Thoughts on client javascript MVC, MVP, MVVM Frameworks
With the advent of javascript Model-View-Controller like frameworks and libraries, the future of web and mobile application development has become explicitly apparent. Unfortunately, the flaws and limitations of these libraries has also become apparent exposing both positive and negative side effects. For example, limitations in javascript are more evident than ever before as the community actively engages in using it for more than just a simple scripting language or DOM parser -- this is most certainly a positive side effect and has been instrumental in pushing the ES6 standard closer to release. Furthermore, using javascript in this context has given way to the creation of an amazing set of tools, libraries, and higher level abstractions e.g. Node.js, polyfills, enhanced unit testing and debugging, and languages like coffeescript, typescript, and livescript. Conversely, many of the frameworks themselves aren't robust enough to allow for large javascript single-page-apps or make many decisions for you. I've spent a great deal of time with backbone.js during the last 9 months and after reading every comparison of every JS MV* framework out there, I have come to some conclusions of my own. It is my belief that these conclusions are vital to building an extensible, highly reusable, and easily scalable javascript MVC-like framework. These conclusions and thoughts, whilst studying other frameworks like ember.js, knockout.js, and knockback.js, were sprung after reviewing the Backbone.js extensions Backbone.marionette and Chaplin.js in depth. I love the patterns and concepts that Marionette brings forth as add-ons for Backbone but it was the documentation for Chaplin.js that laid way for inevitable epiphany! Most of my conclusions are simply ideas that have been used extensively in the server side frameworks Django and Rails. The ticket is the manner in which we can apply these concepts to the brave new world of thick-client web applications. For brevity, a brief summary of these conclusions and how they are relative have been listed below:
--Must haves for future javascript based web apps. Guidelines are based on using Backbone with something like Chaplin and extending it to take advantage of these concepts:
Decoupled components Chaplins separation of the Backbone.router into a routes file is brilliant and is exactly like Rails. But I much prefer Django's urls.py - they're easy to decouple into plugin/section specific modules. Since i just lost a page of writing due to the shitty ass program i'm going to summarize my idea even more --- make the web app system work like django apps with decoupled routes.js, models.js, controllers.js, list-view.js, detail-view.js. This allows us to simply drag and drop the blog folder into a new backbone application structure, register the controller, and add 1 line to the root routes.js to delegate all urls for accessing blog posts to the blog module's routes.js e.g. in root routes.js -> match 'blog/*params', 'blog#routes' instead of declaring all the routes for the posts, etc... in the root routes.js (urls.py equivalent)
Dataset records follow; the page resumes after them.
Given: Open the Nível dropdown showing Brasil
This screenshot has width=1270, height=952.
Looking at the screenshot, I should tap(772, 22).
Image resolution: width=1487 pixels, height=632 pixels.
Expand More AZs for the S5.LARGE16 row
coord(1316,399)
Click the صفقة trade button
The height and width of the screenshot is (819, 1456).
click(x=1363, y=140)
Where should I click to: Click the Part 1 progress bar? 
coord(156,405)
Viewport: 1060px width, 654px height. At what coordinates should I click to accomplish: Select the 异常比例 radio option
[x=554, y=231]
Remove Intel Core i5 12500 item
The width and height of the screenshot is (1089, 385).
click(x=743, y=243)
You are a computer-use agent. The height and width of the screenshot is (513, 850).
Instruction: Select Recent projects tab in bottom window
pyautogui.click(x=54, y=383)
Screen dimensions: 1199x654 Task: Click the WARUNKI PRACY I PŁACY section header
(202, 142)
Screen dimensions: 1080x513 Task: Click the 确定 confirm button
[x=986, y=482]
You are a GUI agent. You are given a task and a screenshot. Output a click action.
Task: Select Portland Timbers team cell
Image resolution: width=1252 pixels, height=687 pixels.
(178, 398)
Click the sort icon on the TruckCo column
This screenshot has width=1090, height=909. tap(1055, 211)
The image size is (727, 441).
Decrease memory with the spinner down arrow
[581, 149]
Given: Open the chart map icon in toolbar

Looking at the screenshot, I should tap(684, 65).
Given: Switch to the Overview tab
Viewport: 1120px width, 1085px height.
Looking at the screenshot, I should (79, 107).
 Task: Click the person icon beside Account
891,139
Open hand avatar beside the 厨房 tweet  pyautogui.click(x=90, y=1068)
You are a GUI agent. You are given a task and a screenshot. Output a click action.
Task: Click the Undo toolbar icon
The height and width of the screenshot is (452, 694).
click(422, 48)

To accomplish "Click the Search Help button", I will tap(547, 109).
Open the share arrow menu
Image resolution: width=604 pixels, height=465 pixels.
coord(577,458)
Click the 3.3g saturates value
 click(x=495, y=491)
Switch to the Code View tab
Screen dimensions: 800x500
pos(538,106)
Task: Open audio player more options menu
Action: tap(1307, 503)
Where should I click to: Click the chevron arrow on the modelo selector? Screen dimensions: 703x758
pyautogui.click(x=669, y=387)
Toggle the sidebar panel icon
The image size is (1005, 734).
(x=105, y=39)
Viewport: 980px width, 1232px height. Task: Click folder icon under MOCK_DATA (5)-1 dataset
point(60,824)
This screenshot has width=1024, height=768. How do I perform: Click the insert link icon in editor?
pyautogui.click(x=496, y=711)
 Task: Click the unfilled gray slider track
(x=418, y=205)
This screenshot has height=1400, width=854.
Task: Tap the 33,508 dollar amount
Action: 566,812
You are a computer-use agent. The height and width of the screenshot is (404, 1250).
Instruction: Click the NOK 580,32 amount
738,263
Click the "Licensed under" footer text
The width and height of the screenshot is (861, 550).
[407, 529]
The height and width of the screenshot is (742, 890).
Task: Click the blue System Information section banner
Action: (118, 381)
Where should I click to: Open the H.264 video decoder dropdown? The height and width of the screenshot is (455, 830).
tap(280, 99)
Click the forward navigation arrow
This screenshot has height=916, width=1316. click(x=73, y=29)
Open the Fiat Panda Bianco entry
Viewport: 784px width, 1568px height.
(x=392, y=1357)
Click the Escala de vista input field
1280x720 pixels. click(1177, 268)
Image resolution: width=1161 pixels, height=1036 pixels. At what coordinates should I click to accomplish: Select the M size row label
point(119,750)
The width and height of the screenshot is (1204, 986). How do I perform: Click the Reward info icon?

The real power comes from the reusability of this setup. For instance, we still have just one root templates folder, but since our reusable blog plugin will likely already have at least 2 basic templates for displaying posts why not simply set up the templates directory to check for an apps/plugins templates in a nested folder with the same name as the plugin.
Convention vs configuration?? What happened to balance... I want to find some middle ground here: instead of making it painful to setup like Django or hiding all the implementation behind "magic" / implicit methods like Rails, I am going to stick to the initial explicit nature of backone. Some of the more complex low-level details should be "convention" based and implicit so as not to confuse while the rest of the framework should be based on excellent documentation (like django - not backbone) and configuration. -- Should it use common.js or require.js? is AMD important if the entire application is minified, compressed, and bundled into one javascript file? How can lazy loading modules be of any importance when the entire app has already been bootstrapped -- merits investigation! How easy would it be to make that a user choice? Also could really use a yeoman generator package for easy project setup.